N’est pas victime de la censure qui veut.

N’est pas victime de la censure qui veut.

Paris Vox – « L’optimisme est l’opium du genre humain ! L’esprit sain pue la connerie ! Vive Trotski ! » C’est pour cette plaisanterie dans une correspondance privée que Ludvik Jahn se retrouve enrôlé de force dans « l’armée des noirs », celle des déviants politiques et ennemis de classe du régime socialiste tchèque dans le roman de Kundera (« La plaisanterie »).


A l’époque, on ne rigolait pas avec la censure et avec les sanctions contre les contrevenants. Aujourd’hui on crie à la censure et on pleurniche dès qu’une plateforme privée décide de nous virer parce qu’elle n’aime pas trop ce en quoi l’on croit et ce que l’on publie. Cela revient très littéralement à payer pour avoir le droit de jouer et après de geindre parce que les règles du jeu ne nous conviennent pas.

Comme on disait quand j’étais gamin : «  son ballon, ses règles ». C’est pour cette raison que l’édito de l’excellent Jean Ernice (https://www.parisvox.info/2018/06/17/agir-face-a-la-censure/) me parait insuffisant. Les conclusions sont bonnes mais il me semble qu’il y a une erreur dans l’analyse des causes.

Bien entendu il y a une dimension politique dans la suppression des pages de tel ou tel camarade ou association amie. Mais qui a pu croire un instant que nos hébergeurs nous considéraient avec sympathie ?

Il y a peu, ma femme travaillait en free-lance sur une plateforme uberisant les ingénieurs. Elle y trouvait son compte et des clients jusqu’à ce que cette plateforme lui ferme son compte sans la moindre explication ni possibilité de faire appel. Notre première réaction, passée la stupéfaction a été de nous plaindre parce que ce n’était pas juste. Puis nous nous sommes souvenus que nous ne faisons pas partie de ceux qui pensent que la vie peut ou doit être juste. Ma femme a donc décidé de ne plus mettre tous des œufs dans le même panier. La sagesse populaire a souvent du bon. Mais cela nécessite beaucoup plus de travail, de risques et moins de confort.

Nous en sommes là aujourd’hui. Nous nous sommes nous-mêmes ligotés au cheval d’arçon et nous ne comprenons pas que le propriétaire du donjon nous utilise comme une poupée gonflable.
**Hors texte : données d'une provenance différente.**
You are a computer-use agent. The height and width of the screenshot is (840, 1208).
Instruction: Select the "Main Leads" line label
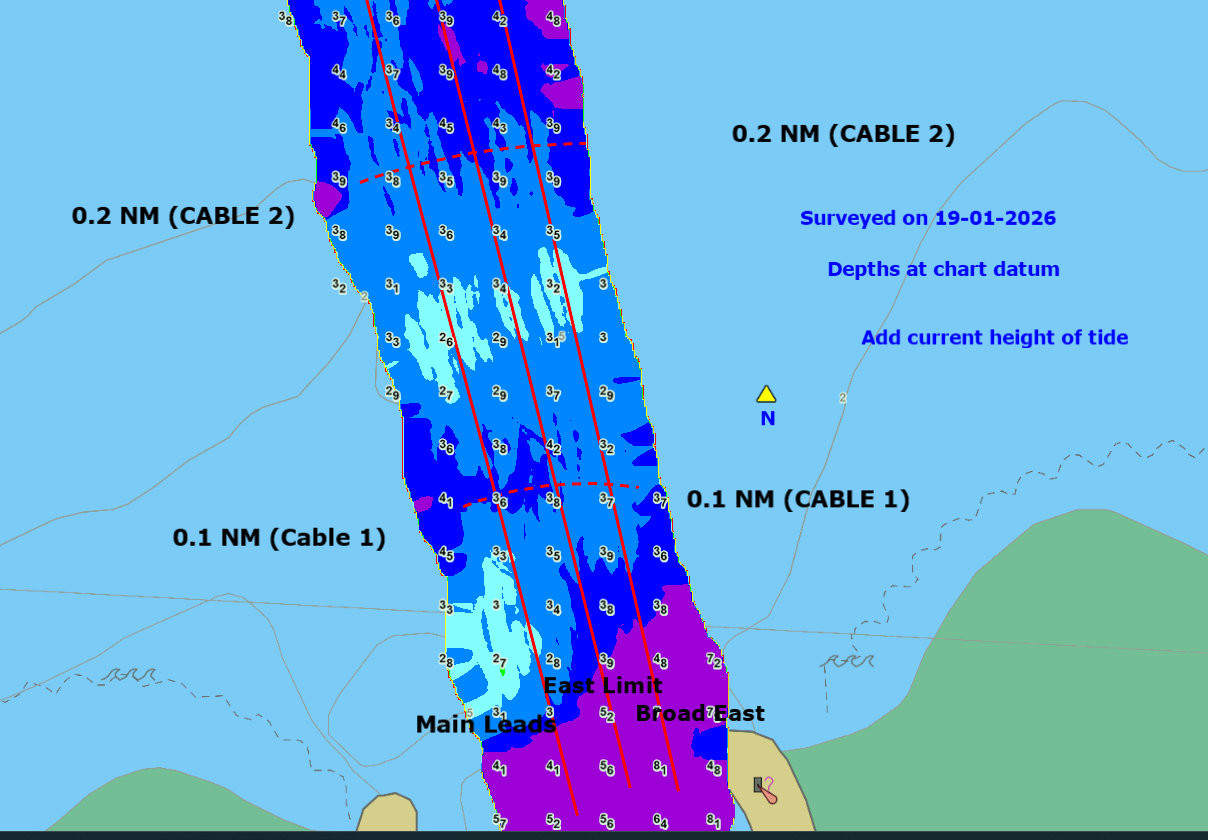[485, 724]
Nous sommes dans cette situation car notre entre-nous confortable est une prison, que nous ne travaillons pas assez et que nous n’avons pas assez d’imagination.

A nous d’aller chercher et de convaincre les ingénieurs qui seront capables de nous créer les plateformes dont nous avons besoin pour nous exprimer. A nous d’exister en travaillant ou en donnant à ceux qui risquent leur carrière et leur bien-être matériel à la cause commune. A nous de réaliser que nous pouvons être libres si nous acceptons d’en prendre le risque.

Nous n’avons de toute façon plus le choix. La catastrophe est déjà là.

Ils ne nous paraissent grands que parce que nous sommes à genoux.

En attendant, emmerdons les jusqu’à notre disparition.